Send back all the data below, exactly as given.

** Exercise data **
'''

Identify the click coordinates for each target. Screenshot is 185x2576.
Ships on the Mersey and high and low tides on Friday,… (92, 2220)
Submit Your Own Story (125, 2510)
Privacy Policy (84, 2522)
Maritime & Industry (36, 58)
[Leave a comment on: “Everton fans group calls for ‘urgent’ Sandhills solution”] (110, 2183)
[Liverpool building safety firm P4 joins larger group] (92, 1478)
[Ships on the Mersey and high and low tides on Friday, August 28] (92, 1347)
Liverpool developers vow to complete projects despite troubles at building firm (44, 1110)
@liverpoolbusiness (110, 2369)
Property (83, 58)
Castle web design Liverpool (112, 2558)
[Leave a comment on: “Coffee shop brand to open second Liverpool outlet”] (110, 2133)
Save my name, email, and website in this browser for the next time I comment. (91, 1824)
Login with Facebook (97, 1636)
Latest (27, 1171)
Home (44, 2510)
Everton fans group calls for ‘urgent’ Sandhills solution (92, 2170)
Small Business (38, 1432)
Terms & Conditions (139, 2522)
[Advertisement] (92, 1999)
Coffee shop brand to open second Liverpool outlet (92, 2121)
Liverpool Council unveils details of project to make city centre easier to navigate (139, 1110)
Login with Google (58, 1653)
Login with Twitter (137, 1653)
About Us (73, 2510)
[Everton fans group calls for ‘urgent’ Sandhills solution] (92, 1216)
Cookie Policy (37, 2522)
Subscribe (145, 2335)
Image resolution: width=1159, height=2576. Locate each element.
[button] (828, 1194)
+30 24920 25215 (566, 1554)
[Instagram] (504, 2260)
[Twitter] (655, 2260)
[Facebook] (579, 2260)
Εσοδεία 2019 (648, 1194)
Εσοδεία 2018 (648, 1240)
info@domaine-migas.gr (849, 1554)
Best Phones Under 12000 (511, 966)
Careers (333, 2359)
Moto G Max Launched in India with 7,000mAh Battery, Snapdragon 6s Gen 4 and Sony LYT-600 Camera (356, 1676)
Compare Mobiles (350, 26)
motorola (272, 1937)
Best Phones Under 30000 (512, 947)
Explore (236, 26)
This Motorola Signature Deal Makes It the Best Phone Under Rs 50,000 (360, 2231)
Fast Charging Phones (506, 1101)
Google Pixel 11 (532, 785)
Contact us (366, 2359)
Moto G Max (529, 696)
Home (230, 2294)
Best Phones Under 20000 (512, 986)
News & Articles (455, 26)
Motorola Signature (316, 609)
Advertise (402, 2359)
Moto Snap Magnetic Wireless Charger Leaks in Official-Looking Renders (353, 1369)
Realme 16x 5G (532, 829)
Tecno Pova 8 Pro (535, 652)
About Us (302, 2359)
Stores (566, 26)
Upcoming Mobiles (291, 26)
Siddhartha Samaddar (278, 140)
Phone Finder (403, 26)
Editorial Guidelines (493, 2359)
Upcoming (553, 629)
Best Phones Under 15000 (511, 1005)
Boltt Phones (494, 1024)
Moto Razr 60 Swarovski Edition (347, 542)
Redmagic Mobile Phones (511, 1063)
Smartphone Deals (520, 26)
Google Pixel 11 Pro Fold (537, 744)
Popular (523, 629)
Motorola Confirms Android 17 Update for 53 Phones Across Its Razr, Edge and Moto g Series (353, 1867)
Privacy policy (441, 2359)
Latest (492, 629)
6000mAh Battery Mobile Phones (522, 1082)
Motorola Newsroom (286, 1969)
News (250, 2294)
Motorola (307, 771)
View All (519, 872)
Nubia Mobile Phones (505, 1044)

'''

** Answer section **
Identify the click coordinates for each target. Screenshot is 185x2576.
Ships on the Mersey and high and low tides on Friday,… (92, 2220)
Submit Your Own Story (125, 2510)
Privacy Policy (84, 2522)
Maritime & Industry (36, 58)
[Leave a comment on: “Everton fans group calls for ‘urgent’ Sandhills solution”] (110, 2183)
[Liverpool building safety firm P4 joins larger group] (92, 1478)
[Ships on the Mersey and high and low tides on Friday, August 28] (92, 1347)
Liverpool developers vow to complete projects despite troubles at building firm (44, 1110)
@liverpoolbusiness (110, 2369)
Property (83, 58)
Castle web design Liverpool (112, 2558)
[Leave a comment on: “Coffee shop brand to open second Liverpool outlet”] (110, 2133)
Save my name, email, and website in this browser for the next time I comment. (91, 1824)
Login with Facebook (97, 1636)
Latest (27, 1171)
Home (44, 2510)
Everton fans group calls for ‘urgent’ Sandhills solution (92, 2170)
Small Business (38, 1432)
Terms & Conditions (139, 2522)
[Advertisement] (92, 1999)
Coffee shop brand to open second Liverpool outlet (92, 2121)
Liverpool Council unveils details of project to make city centre easier to navigate (139, 1110)
Login with Google (58, 1653)
Login with Twitter (137, 1653)
About Us (73, 2510)
[Everton fans group calls for ‘urgent’ Sandhills solution] (92, 1216)
Cookie Policy (37, 2522)
Subscribe (145, 2335)
Image resolution: width=1159, height=2576. Locate each element.
[button] (828, 1194)
+30 24920 25215 (566, 1554)
[Instagram] (504, 2260)
[Twitter] (655, 2260)
[Facebook] (579, 2260)
Εσοδεία 2019 (648, 1194)
Εσοδεία 2018 (648, 1240)
info@domaine-migas.gr (849, 1554)
Best Phones Under 12000 (511, 966)
Careers (333, 2359)
Moto G Max Launched in India with 7,000mAh Battery, Snapdragon 6s Gen 4 and Sony LYT-600 Camera (356, 1676)
Compare Mobiles (350, 26)
motorola (272, 1937)
Best Phones Under 30000 (512, 947)
Explore (236, 26)
This Motorola Signature Deal Makes It the Best Phone Under Rs 50,000 (360, 2231)
Fast Charging Phones (506, 1101)
Google Pixel 11 (532, 785)
Contact us (366, 2359)
Moto G Max (529, 696)
Home (230, 2294)
Best Phones Under 20000 (512, 986)
News & Articles (455, 26)
Motorola Signature (316, 609)
Advertise (402, 2359)
Moto Snap Magnetic Wireless Charger Leaks in Official-Looking Renders (353, 1369)
Realme 16x 5G (532, 829)
Tecno Pova 8 Pro (535, 652)
About Us (302, 2359)
Stores (566, 26)
Upcoming Mobiles (291, 26)
Siddhartha Samaddar (278, 140)
Phone Finder (403, 26)
Editorial Guidelines (493, 2359)
Upcoming (553, 629)
Best Phones Under 15000 (511, 1005)
Boltt Phones (494, 1024)
Moto Razr 60 Swarovski Edition (347, 542)
Redmagic Mobile Phones (511, 1063)
Smartphone Deals (520, 26)
Google Pixel 11 Pro Fold (537, 744)
Popular (523, 629)
Motorola Confirms Android 17 Update for 53 Phones Across Its Razr, Edge and Moto g Series (353, 1867)
Privacy policy (441, 2359)
Latest (492, 629)
6000mAh Battery Mobile Phones (522, 1082)
Motorola Newsroom (286, 1969)
News (250, 2294)
Motorola (307, 771)
View All (519, 872)
Nubia Mobile Phones (505, 1044)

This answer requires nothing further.